Mr. and Mrs. Clinton had more than Mr. Rich’s pardon up
their sleeve: Mr. Clinton also commuted the prison sentences of four Hasidic
men from New Square, N.Y., who created a fictitious religious school in order
to steal $40 million in government education grants. Mrs. Clinton visited New
Square during the campaign and apparently said the right thing, because the
village voted for her in overwhelming numbers. Supporters of the jailed men then
met privately with Mrs. Clinton and the President at the White House in
December, evidently to make sure the First Couple kept their end of the
bargain. Mr. Clinton did their bidding and commuted the sentences. Mrs. Clinton
expressed shock that anyone could think she had anything to do with any of
this. “I did not play any role whatsoever,” she said. “I had no opinion about
it.”
Who does she think she’s kidding? In fact, Senator Clinton’s
campaign must have needed a “special pardons unit”: The New York Times reports that Arkansas businessman Tom Bhakta,
convicted in 1991 for tax evasion, jumped ahead of thousands of other felons
seeking pardons after he and his family gave $5,000 to Mrs. Clinton’s campaign
in October.
Mr. Clinton didn’t stop there. He pardoned his brother Roger
for cocaine transgressions; he pardoned Susan McDougal of Whitewater fame; he
pardoned Edward Downe Jr., who pleaded guilty to insider trading in the 1990’s
but then had the good sense to contribute $1,000 to Mrs. Clinton’s campaign.
Like Mr. Clinton’s callous disregard for his own
constituency, Mr. Jackson assumes that African-Americans will support him at
all costs. He repays their loyalty with a narcissistic loyalty only to himself.
He solemnly announced he would be taking “time off” from public life to heal
the wounds with his wife of 38 years and their five children. Just 48 hours
later, he was back in front of the media. Apparently, a man of Mr. Jackson’s
spiritual gifts needs only two days to “heal” what most of us would regard as a
personal disaster and a humiliation to his entire family.
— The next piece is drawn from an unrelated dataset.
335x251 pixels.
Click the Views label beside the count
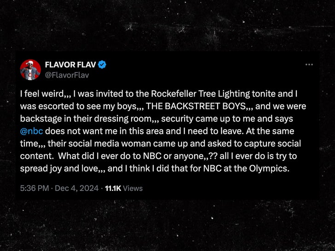[x=133, y=188]
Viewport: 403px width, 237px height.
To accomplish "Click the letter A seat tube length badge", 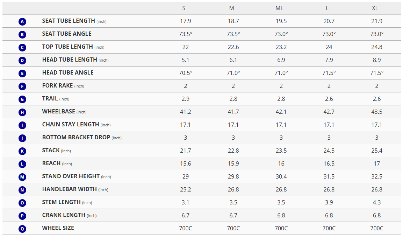I will pyautogui.click(x=22, y=22).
The pardonings may be the final, unseemly milestone of Mr.
Clinton’s Presidency. It remains to be seen how he will use his time in New
York; one can only buy so many egg salad sandwiches in Chappaqua. More
troubling is that the pardons come at the very beginning of Mrs. Clinton’s
Senate career. Taken together with her shifty $8 million book deal, the
pardoning of friends and contributors is an indication that although Bill
Clinton has left Washington, Hillary Clinton is still very much up for
sale.
Schneiderman Stands
Up
One of the more compelling failures in recent New York
politics was the failure of Democratic State Senator Eric Schneiderman to
unseat several Republican State Senators last
fall. Rather than accept the decades-old status quo of a Republican-controlled
Senate and a Democrat-controlled Assembly, he went on a mission to dislodge
Republicans. That he did not succeed is not as important as the fact that he
tried at all, thereby showing he had the political courage to shake up the
clubby establishment in Albany. For his impudence, reported Andrea Bernstein in
last week’s Observer, the freshman
Senator is now being targeted for various types of nastiness by the G.O.P.
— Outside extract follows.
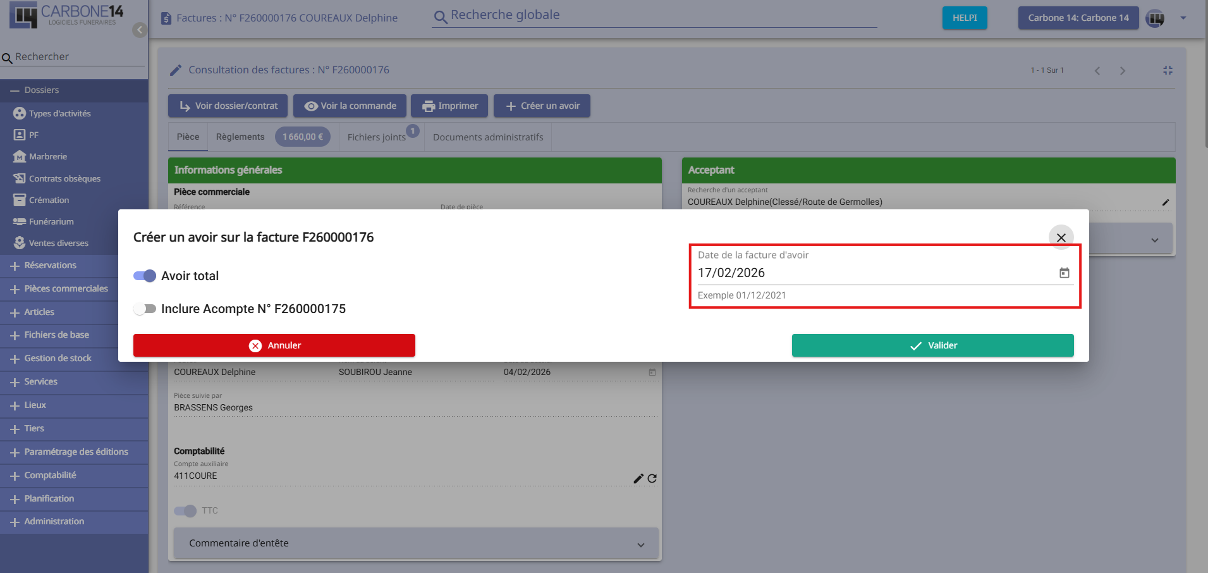
Task: Edit Compte auxiliaire with the pencil icon
Action: (638, 479)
majority. For example, the Republicans are redrawing district boundaries, and
hint that they may assign Mr. Schneiderman’s West Side apartment to a new,
predominantly Latino district, making it difficult for him to win the primary
in 2002. If the entrenched powers in Albany are that angry at him, you can be
sure he’s doing something right.
New Yorkers need more anti-bureaucrats with Mr.
Schneiderman’s nerve. Raised in New York City, educated at the Trinity School
and Amherst College, he worked as a deputy sheriff in Massachusetts before
attending Harvard Law School. As a partner in a New York firm, Mr. Schneiderman
remained active in pro-choice politics and served as counsel to the West Side
Crime Prevention Program, helping community groups evict drug dealers. He was
elected to the State Senate in 1998.
Mr. Schneiderman’s
scrappy refusal to observe the traditions of Albany politics may earn
him some short-term pain, but it also indicates the gritty stuff out of which
New Yorkers mold their favorite politicians.